Recorded information:
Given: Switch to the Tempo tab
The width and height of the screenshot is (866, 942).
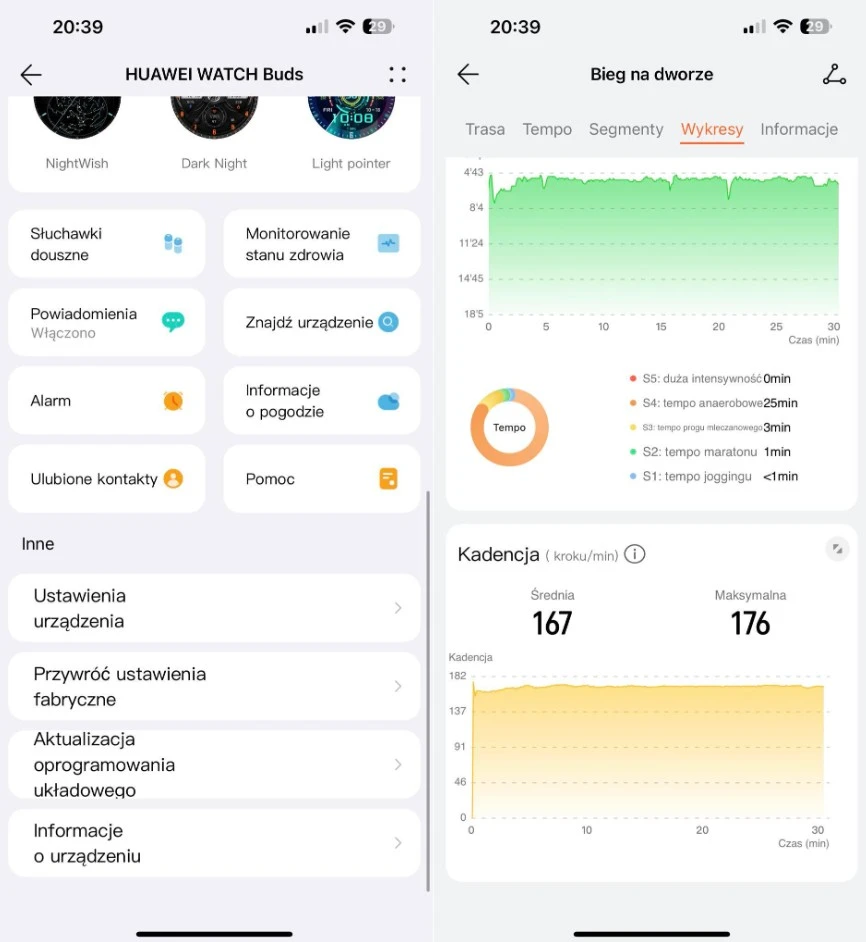Looking at the screenshot, I should click(x=547, y=129).
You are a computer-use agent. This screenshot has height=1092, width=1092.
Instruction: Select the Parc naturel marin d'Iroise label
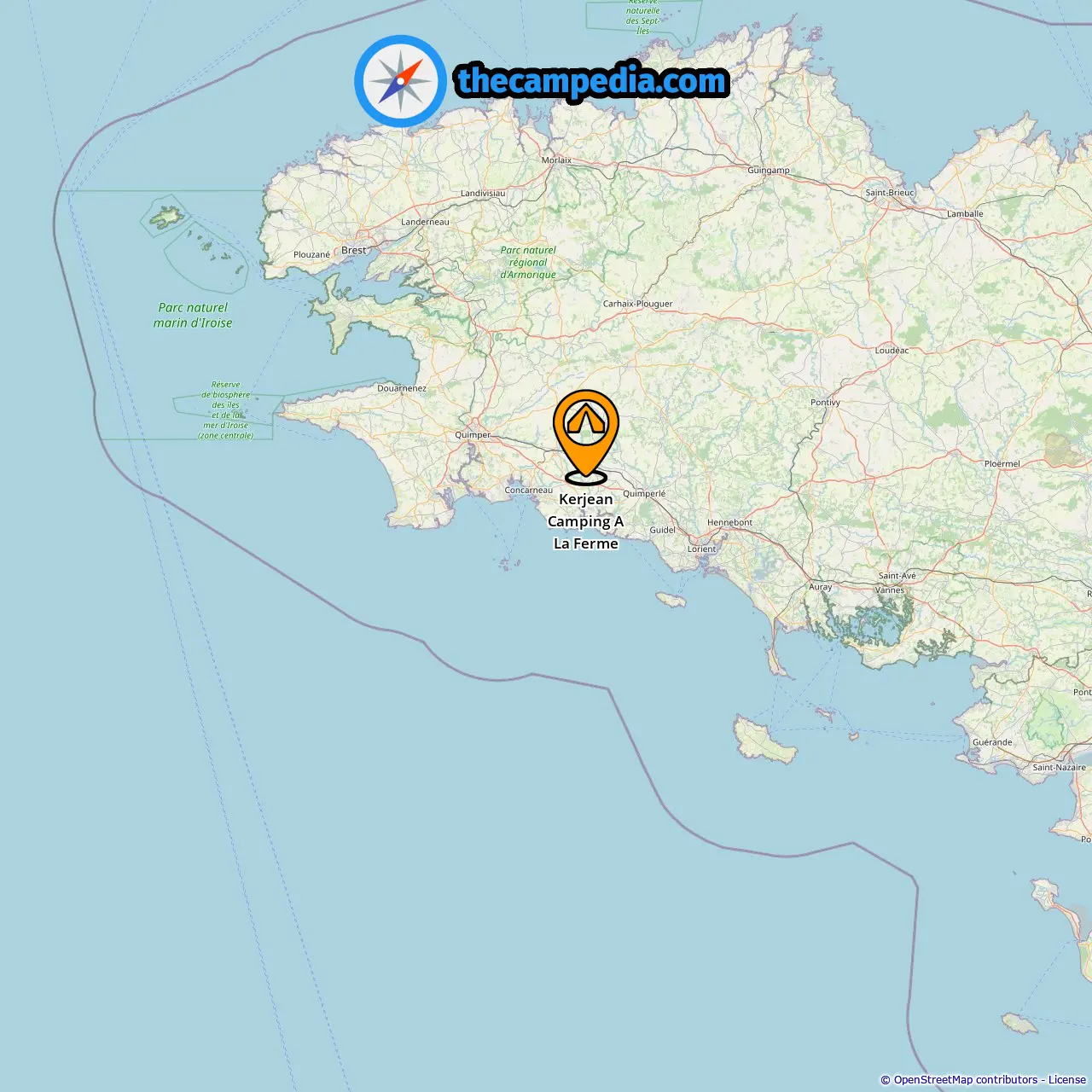(193, 315)
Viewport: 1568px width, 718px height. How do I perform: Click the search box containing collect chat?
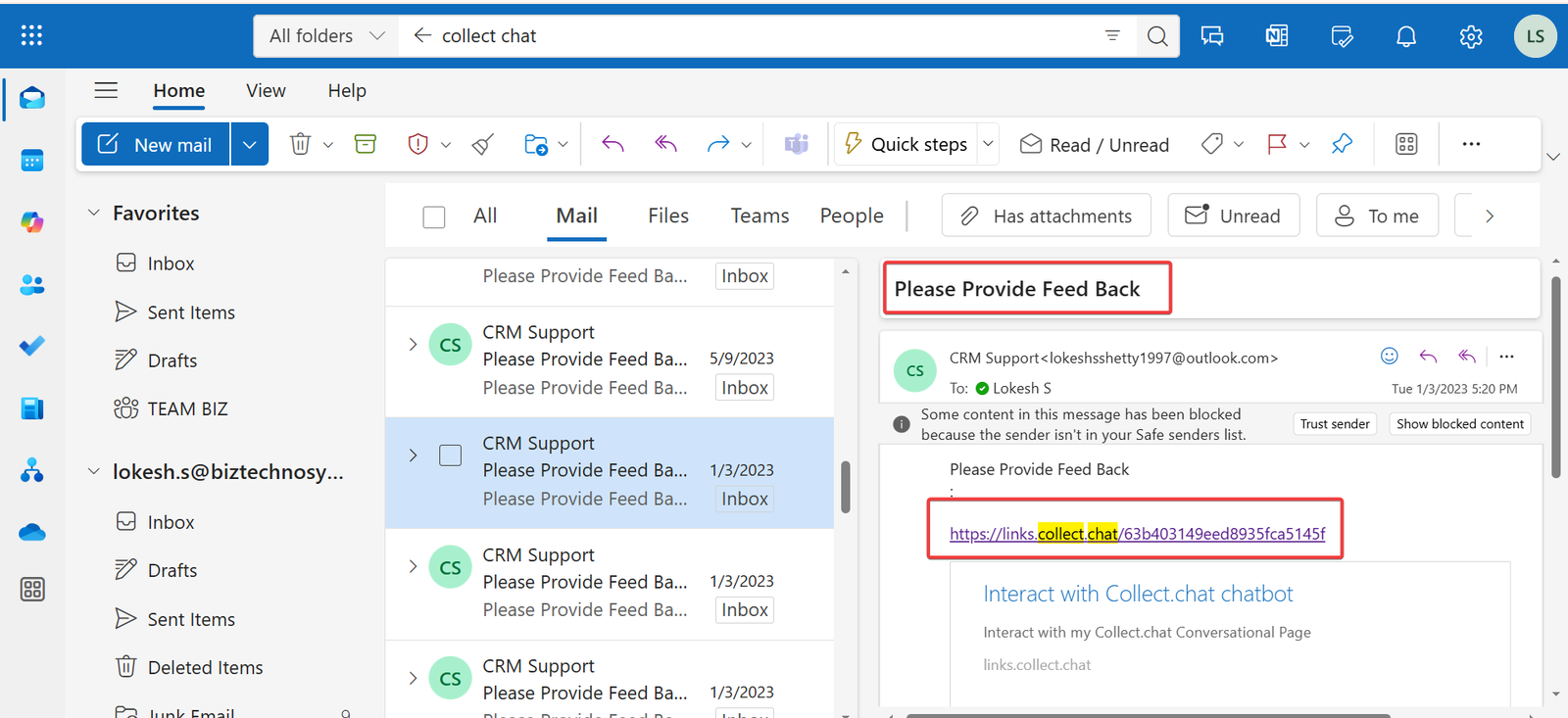pos(764,36)
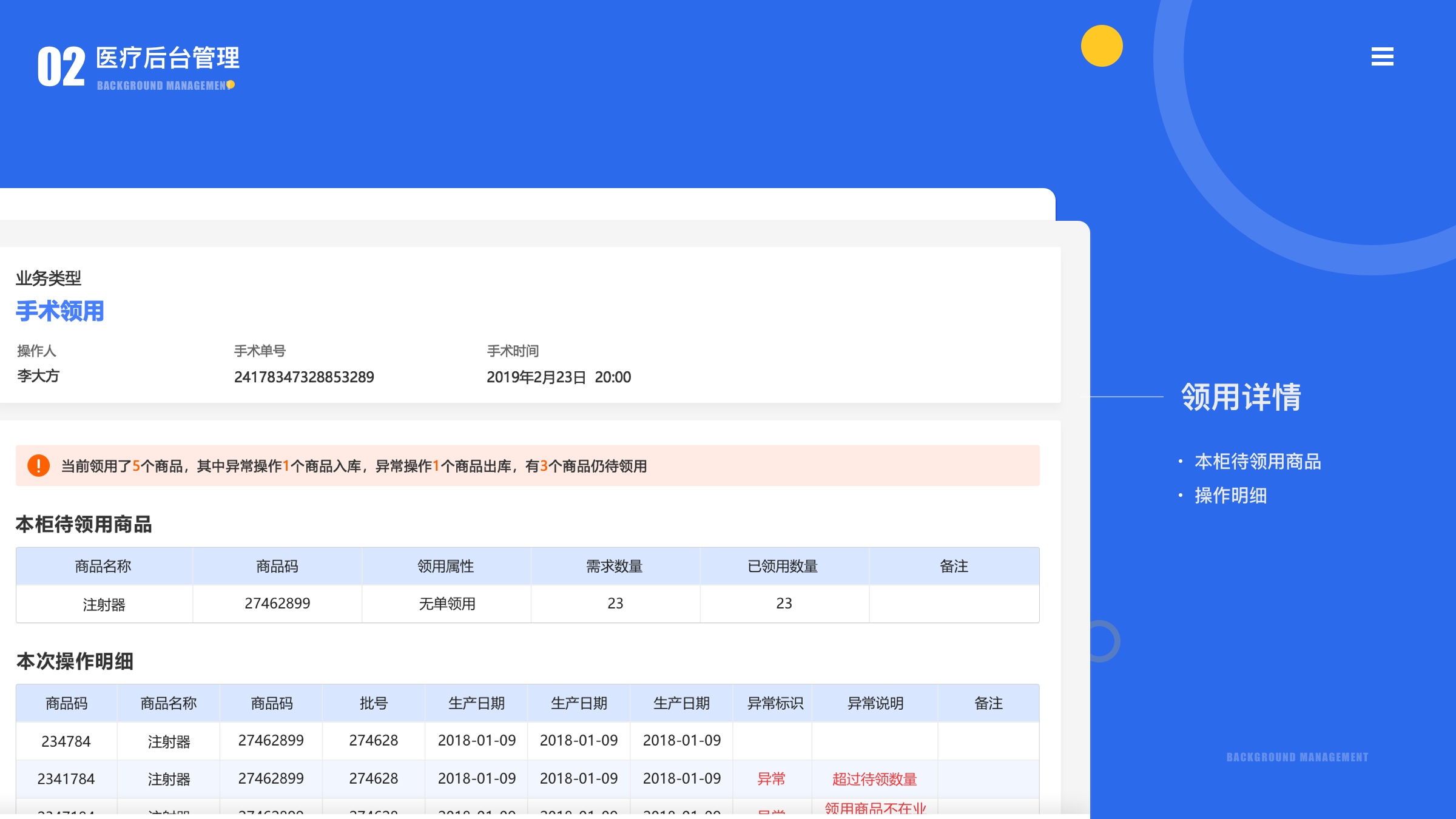Click the 领用属性 column header

[x=446, y=566]

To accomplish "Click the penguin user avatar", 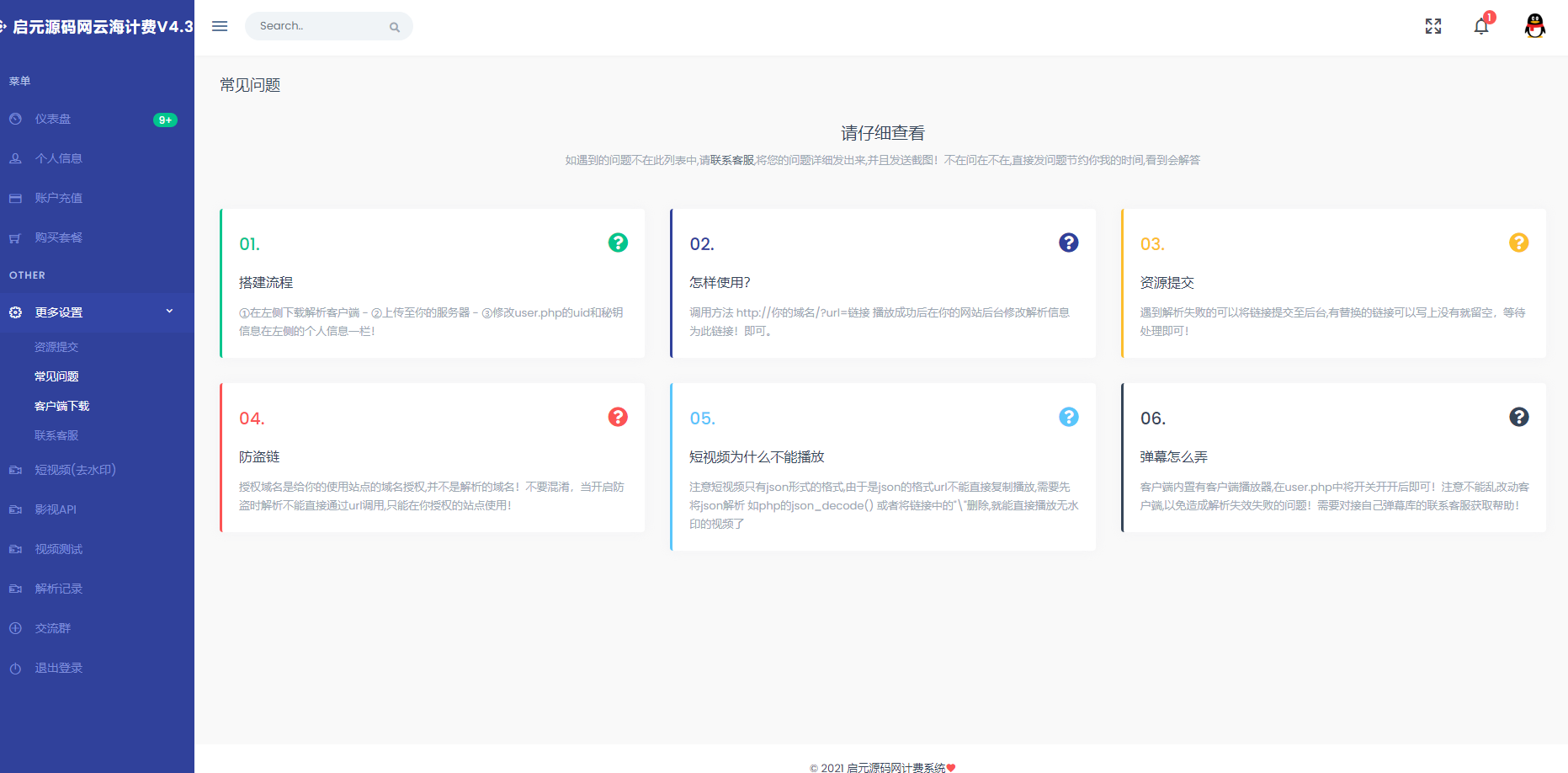I will 1534,26.
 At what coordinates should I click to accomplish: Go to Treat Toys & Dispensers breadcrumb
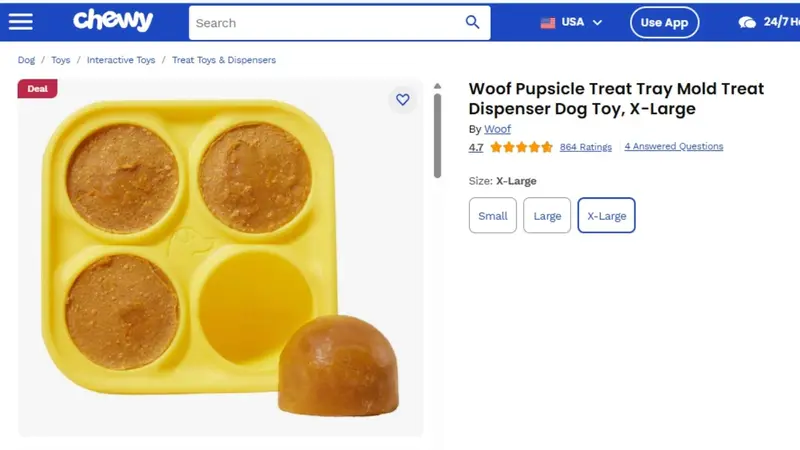coord(224,60)
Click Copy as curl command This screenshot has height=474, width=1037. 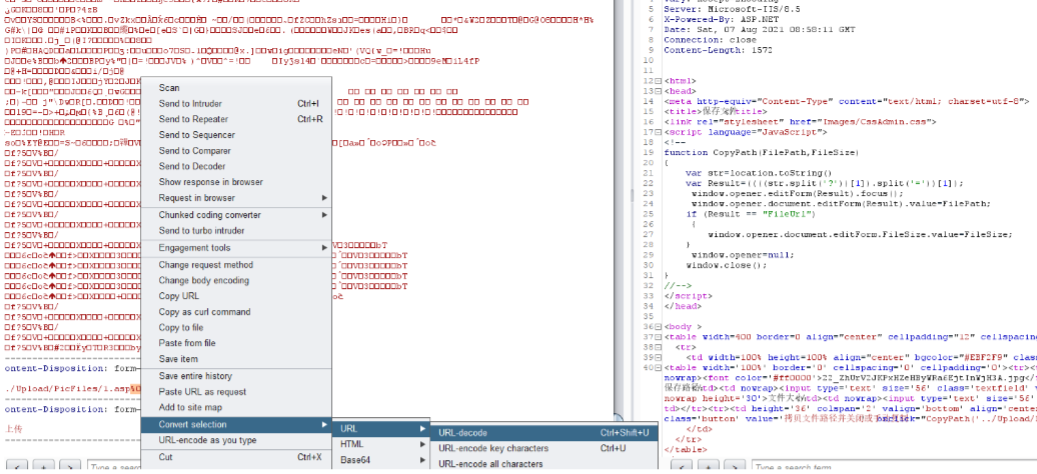pos(205,312)
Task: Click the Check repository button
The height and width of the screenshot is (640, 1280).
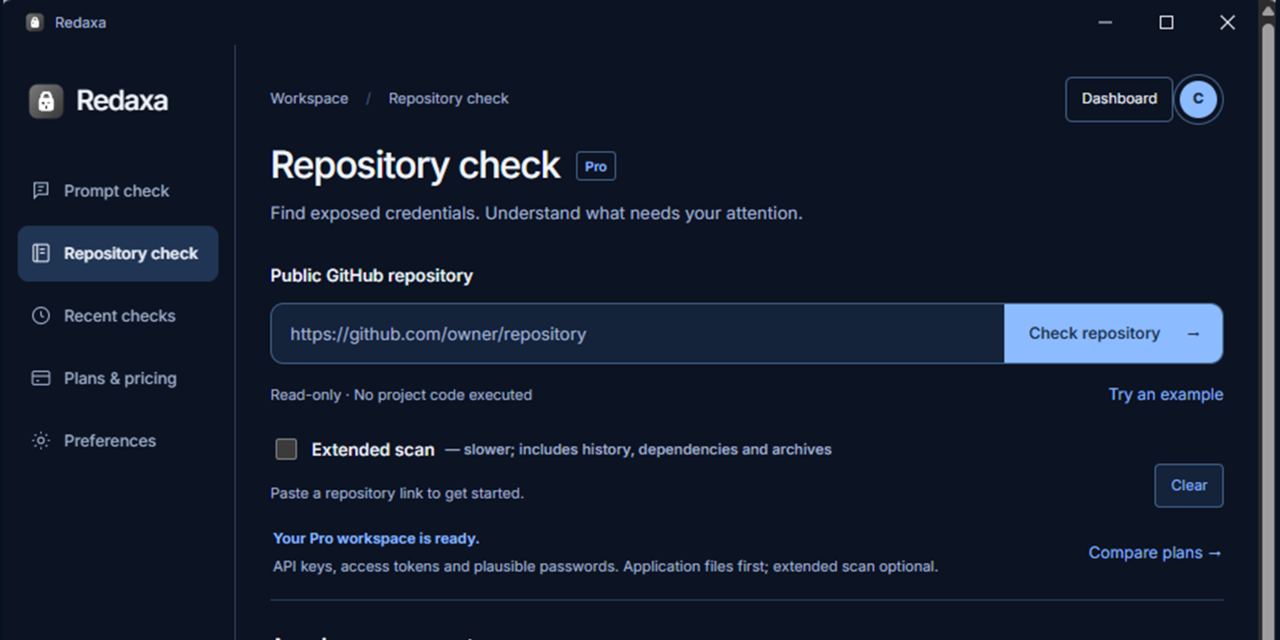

Goal of the exercise: Starting at the first line of the entries, copy every line through the one that contains "Looking at the", including that line. Leave the pictures out of your copy.

Solution to this problem:
Given: Switch to the Tempo tab
The width and height of the screenshot is (866, 942).
Looking at the screenshot, I should click(x=547, y=129).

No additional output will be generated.